Decomposing the disc’s potential allows us to write down explicit analytical formulae for the resulting accelerations, rather than having to perform numerical integrations of the disc’s mass distribution. Crucially, the latter would dramatically slow down likelihood function evaluations in our numerical pipeline (see Section 2.4). Another option would be to use analytical disc potentials. However, only few density-potential pairs exist (Toomre 1964; Binney & Tremaine 1987; Kuzmin & Malasidze 1987), defeating the purpose of being as general as possible. Thus, we adopt EoM of the following form:

$$\begin{eqnarray} \frac{{\rm d} {\boldsymbol v}}{{\rm d}t}\vert _{\rm {DM}} = - \frac{GM_{\rm {d}}}{r^2} {\boldsymbol n} \end{eqnarray}$$

(9)

$$\begin{eqnarray} \frac{{\rm d} {\boldsymbol v}}{{\rm d}t}\vert _{\rm {DQ}} = - \frac{3 G Q_2}{2 r^4} \left[5{\boldsymbol n}({\boldsymbol e}_{\rm z} \cdot {\boldsymbol n})-2 {\boldsymbol e}_{\rm z}({\boldsymbol e}_{\rm z} \cdot {\boldsymbol n})-{\boldsymbol n} \right], \end{eqnarray}$$

(10)

where we aligned they system’s symmetry axis with the z-direction, and e_z is a unit vector. Note that, for similar reasons as originally presented in Lehto & Valtonen (1996), we can neglect subdominant frictional and accretion forces acting on the secondary while it is submerged within the disc. The disc’s enclosed mass M_d and mass quadrupole Q₂ are defined as

$$\begin{eqnarray} M_{\rm d}(r) = 2 \pi \int ^{r}_{0}\int ^{h(r^{\prime })}_{-h(r^{\prime })} r^{\prime } \rho (r^{\prime }) \, {\rm d}z^{\prime } {\rm d}r^{\prime }, \end{eqnarray}$$

(11)

$$\begin{eqnarray} Q_{2}(r) = 2 \pi \int ^{r}_{0}\int ^{h(r^{\prime })}_{-h(r^{\prime })} r^{\prime } \rho (r^{\prime })\left(2z^{\prime 2}-r^{\prime 2} \right) \, {\rm d}z^{\prime } {\rm d}r^{\prime }. \end{eqnarray}$$

(12)

Both of these quantities only depend on three different combinations of the density and scale height profile parameters. For convenience, we thus define an enclosed mass profile and a dimensionless quadrupole moment J₂:

$$\begin{eqnarray} M_{\rm d}(r) = M_{\rm d}(l_{\rm {s}}) \frac{r^2}{l_{\rm {s}}^2}\left(\frac{l_{\rm s}}{r} \right)^{j_{\rm {eff}}} \end{eqnarray}$$

(13)

$$\begin{eqnarray} J_2 = \frac{Q_2(r)}{M_{\rm d}(r)r^2} \end{eqnarray}$$

(14)

where:

$$\begin{eqnarray} M_{\rm d}(l_{\rm {s}}) = \frac{4 \pi }{2-j_{\rm eff}} h(l_{\rm {s}}) \rho (l_{\rm s})l_{\rm s}^2, \end{eqnarray}$$

(15)
● ● ● ● ●
ACTIONS TO TAKE
1. Answer these questions about the disc potential text:
(a) What would numerical integration of the disc's mass distribution slow down?
(b) Which direction is the system's symmetry axis aligned with?
(c) Which forces on the secondary can be neglected while it is submerged within the disc?
2. Copy word for word the stretch of dataset entries from the first line through the line containing "pos(230,637)".
The text has nothing to do with the dataset entries.

Dataset entries
● ● ● ● ●
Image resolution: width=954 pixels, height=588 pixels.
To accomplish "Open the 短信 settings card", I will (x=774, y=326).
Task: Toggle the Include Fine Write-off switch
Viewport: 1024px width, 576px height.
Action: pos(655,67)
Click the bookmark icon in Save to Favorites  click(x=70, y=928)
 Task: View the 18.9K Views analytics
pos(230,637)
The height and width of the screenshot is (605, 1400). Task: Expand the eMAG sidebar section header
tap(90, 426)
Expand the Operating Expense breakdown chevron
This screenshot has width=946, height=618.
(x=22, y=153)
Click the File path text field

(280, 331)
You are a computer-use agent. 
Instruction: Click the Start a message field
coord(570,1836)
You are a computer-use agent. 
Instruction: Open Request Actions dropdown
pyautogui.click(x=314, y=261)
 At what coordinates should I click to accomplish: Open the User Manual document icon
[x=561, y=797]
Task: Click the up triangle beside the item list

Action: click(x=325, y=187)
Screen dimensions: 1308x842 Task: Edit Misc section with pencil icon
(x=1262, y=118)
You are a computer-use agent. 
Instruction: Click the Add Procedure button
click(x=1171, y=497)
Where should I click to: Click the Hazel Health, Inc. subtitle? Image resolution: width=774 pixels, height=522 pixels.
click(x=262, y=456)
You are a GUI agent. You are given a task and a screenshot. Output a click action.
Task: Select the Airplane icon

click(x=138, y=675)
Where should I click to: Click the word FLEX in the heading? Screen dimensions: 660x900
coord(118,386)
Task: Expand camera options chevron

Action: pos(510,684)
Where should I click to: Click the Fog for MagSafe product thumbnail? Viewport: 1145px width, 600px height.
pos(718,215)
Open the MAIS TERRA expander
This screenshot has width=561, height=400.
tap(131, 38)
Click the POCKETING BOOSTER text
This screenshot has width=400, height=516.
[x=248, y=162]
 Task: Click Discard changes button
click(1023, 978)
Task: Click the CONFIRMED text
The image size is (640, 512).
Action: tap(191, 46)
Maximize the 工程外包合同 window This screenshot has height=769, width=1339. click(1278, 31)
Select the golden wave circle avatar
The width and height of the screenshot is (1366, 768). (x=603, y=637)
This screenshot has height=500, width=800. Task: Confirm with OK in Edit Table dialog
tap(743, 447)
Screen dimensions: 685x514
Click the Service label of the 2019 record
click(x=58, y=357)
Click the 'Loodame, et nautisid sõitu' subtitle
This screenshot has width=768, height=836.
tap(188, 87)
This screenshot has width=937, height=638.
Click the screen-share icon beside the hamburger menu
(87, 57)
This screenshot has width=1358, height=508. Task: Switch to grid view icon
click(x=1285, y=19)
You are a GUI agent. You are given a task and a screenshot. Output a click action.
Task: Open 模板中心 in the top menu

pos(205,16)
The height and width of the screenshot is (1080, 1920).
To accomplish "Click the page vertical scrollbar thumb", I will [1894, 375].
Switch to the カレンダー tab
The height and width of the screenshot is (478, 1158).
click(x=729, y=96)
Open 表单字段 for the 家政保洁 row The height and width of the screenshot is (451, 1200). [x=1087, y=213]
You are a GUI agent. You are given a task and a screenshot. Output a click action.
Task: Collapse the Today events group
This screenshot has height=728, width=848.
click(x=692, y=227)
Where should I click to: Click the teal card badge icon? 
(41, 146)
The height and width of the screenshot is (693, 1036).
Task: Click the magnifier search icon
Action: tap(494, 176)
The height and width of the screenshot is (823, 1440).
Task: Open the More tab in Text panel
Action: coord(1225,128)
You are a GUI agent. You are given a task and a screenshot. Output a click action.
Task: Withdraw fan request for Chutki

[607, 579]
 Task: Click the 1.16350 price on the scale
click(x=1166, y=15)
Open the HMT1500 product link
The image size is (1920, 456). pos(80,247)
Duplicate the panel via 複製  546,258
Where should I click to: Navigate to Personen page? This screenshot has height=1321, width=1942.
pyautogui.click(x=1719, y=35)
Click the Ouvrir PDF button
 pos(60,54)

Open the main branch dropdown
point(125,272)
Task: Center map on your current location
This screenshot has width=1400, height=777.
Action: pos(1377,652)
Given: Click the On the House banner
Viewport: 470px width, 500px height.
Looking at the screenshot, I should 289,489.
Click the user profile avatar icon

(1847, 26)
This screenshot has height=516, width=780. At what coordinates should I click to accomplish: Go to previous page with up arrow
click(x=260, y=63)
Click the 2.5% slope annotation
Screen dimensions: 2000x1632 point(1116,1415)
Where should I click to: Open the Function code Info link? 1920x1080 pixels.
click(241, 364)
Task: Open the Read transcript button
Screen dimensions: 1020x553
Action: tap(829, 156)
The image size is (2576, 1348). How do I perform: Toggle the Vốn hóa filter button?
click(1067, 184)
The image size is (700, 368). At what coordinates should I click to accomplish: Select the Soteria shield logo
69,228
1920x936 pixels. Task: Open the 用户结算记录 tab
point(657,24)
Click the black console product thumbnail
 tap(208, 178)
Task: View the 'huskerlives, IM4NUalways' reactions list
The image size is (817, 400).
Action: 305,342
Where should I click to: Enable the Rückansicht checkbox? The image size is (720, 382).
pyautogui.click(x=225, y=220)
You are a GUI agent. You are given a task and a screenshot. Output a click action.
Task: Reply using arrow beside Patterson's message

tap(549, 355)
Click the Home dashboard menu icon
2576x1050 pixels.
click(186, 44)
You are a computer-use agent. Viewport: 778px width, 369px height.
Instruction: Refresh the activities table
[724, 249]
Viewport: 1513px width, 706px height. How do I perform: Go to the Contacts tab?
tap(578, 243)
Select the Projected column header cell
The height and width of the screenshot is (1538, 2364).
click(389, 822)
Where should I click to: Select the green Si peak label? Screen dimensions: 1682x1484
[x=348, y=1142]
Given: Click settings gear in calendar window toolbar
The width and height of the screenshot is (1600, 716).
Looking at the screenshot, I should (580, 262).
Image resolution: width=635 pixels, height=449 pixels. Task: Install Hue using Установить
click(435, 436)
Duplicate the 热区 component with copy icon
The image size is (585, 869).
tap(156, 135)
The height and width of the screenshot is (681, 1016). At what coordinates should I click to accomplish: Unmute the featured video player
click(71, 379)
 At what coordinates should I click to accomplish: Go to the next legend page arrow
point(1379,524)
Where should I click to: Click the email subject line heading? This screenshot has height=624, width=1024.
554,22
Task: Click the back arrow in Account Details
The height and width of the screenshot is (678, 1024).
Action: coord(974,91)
● ● ● ● ●
FULL SOLUTIONS
1.
(a) Likelihood function evaluations in the numerical pipeline.
(b) The z-direction.
(c) Subdominant frictional and accretion forces.

2.
Image resolution: width=954 pixels, height=588 pixels.
To accomplish "Open the 短信 settings card", I will (x=774, y=326).
Task: Toggle the Include Fine Write-off switch
Viewport: 1024px width, 576px height.
Action: pos(655,67)
Click the bookmark icon in Save to Favorites  click(x=70, y=928)
 Task: View the 18.9K Views analytics
pos(230,637)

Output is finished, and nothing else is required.